Most recent
navigate open esc close Corpus index built 2026-06-07 23:58 UTC

← All reference

Reference

OLAP Migration: Bootstrapping and Maintaining the Analytics Layer

Source: https://github.com/nuclide-research/AI-LLM-Infrastructure-OSINT/blob/main/reference/olap-migration

Companion to: reference/realtime-olap-architecture.md, reference/olap-schema-clickhouse.sql, reference/olap-tools-spec.md.

This document describes how to:

  1. Bootstrap ClickHouse from existing SQLite + ~/recon.
  2. Keep ClickHouse in sync with nuclide.db and empire.db.
  3. Use DuckDB for ad-hoc analysis.
  4. Handle failure and correctness concerns.

SQLite remains the system of record. ClickHouse is an analytic mirror for population-scale reasoning; DuckDB is for local experiments.


1. Goals

  • Populate ClickHouse with historical findings and enrichment outputs.
  • Support the OLAP-backed tools described in olap-tools-spec.md (get_auth_off_rates, get_operator_exposure, etc.).
  • Ensure we can rebuild ClickHouse at any time from:
    • nuclide.db (VisorLog),
    • empire.db (JAXEN, as needed),
    • Raw artifacts under ~/recon.

No canonical data lives only in ClickHouse.


2. Baseline: Existing State

  • nuclide.db (SQLite):

    • Lifecycle-tracked findings, current classification, disclosure state, timestamps, Rego scores, tags.
  • empire.db (SQLite):

    • Shodan staging, intermediate harvest metadata.
  • ~/recon/...:

    • Raw per-survey artifacts (HTTP responses, banners, CT dumps, JS bundles, etc.).
    • Evidence packs referenced by findings.
  • JSON shapes:

    • Stable contracts between tools (VisorGraph, aimap, VisorScuba, VisorLog, etc.).

These remain unchanged by the migration.


3. ClickHouse Bootstrap

3.1 Create ClickHouse Schema

Apply the schema (or adjusted variant) from olap-schema-clickhouse.sql, including:

  • findings fact table.
  • Optionally finding_cves, org_dim, framework_dim if/when required.

Run this once against the ClickHouse cluster.

3.2 Export from SQLite

Write a small CLI (e.g., export_findings.py) that:

  1. Connects to nuclide.db.
  2. SELECTs all relevant fields for the findings table.
  3. Emits either:
    • CSV files, or
    • Parquet files (preferred), or
    • Direct HTTP inserts to ClickHouse.

Recommended: Parquet to allow reuse with DuckDB.
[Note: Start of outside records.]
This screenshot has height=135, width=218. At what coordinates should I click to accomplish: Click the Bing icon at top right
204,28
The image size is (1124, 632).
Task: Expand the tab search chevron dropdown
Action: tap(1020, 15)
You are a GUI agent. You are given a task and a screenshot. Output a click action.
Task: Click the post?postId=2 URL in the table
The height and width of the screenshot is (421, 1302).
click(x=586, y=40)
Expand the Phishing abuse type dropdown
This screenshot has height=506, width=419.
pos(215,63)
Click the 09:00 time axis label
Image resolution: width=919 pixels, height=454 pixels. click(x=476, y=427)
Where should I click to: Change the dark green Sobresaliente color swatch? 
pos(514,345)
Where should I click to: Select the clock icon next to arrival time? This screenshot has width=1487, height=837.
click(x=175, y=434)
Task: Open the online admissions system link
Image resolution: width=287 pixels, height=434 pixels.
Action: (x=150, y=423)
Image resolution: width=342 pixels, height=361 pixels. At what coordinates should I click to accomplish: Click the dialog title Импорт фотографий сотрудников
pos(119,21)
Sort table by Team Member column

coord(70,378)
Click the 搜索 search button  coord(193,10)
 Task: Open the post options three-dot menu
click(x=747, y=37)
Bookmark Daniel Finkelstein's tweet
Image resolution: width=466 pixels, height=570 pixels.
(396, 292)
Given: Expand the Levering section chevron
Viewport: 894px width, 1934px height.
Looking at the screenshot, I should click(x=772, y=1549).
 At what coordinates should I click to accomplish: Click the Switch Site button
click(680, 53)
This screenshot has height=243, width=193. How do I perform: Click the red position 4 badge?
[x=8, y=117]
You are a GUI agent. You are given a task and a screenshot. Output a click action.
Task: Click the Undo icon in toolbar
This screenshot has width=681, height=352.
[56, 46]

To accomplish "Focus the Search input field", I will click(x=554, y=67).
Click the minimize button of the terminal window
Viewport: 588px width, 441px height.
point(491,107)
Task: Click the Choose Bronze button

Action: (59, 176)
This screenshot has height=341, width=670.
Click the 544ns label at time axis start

Example shape (pseudo-SQL from SQLite):

SELECT
  finding_id,
  survey_id,
  first_seen_at,
  last_verified_at,
  created_at,
  updated_at,
  ip,
  port,
  hostname,
  asn,
  cidr,
  org_id,
  org_name,
  country,
  sector,
  platform_class,
  framework,
  framework_version,
  category,
  tags_json,              -- JSON array of strings
  auth_present,
  severity_tier,
  compliance_score,
  criticality_tier,
  pii_present,
  admin_surface_exposed,
  version_disclosed,
  exploitation_indicator,
  cve_ids_json,           -- JSON array of strings
  status,
  disclosure_sent,
  disclosure_first_sent_at,
  disclosure_last_updated_at,
  last_status_change_at,
  is_honeypot,
  source_systems_json,
  survey_version,
  policy_version
FROM findings;            -- or the appropriate table name in nuclide.db

Then transform JSON fields into arrays during export, or let ClickHouse parse JSON.

3.3 Load into ClickHouse

Option A: Use clickhouse-client with CSV/TSV.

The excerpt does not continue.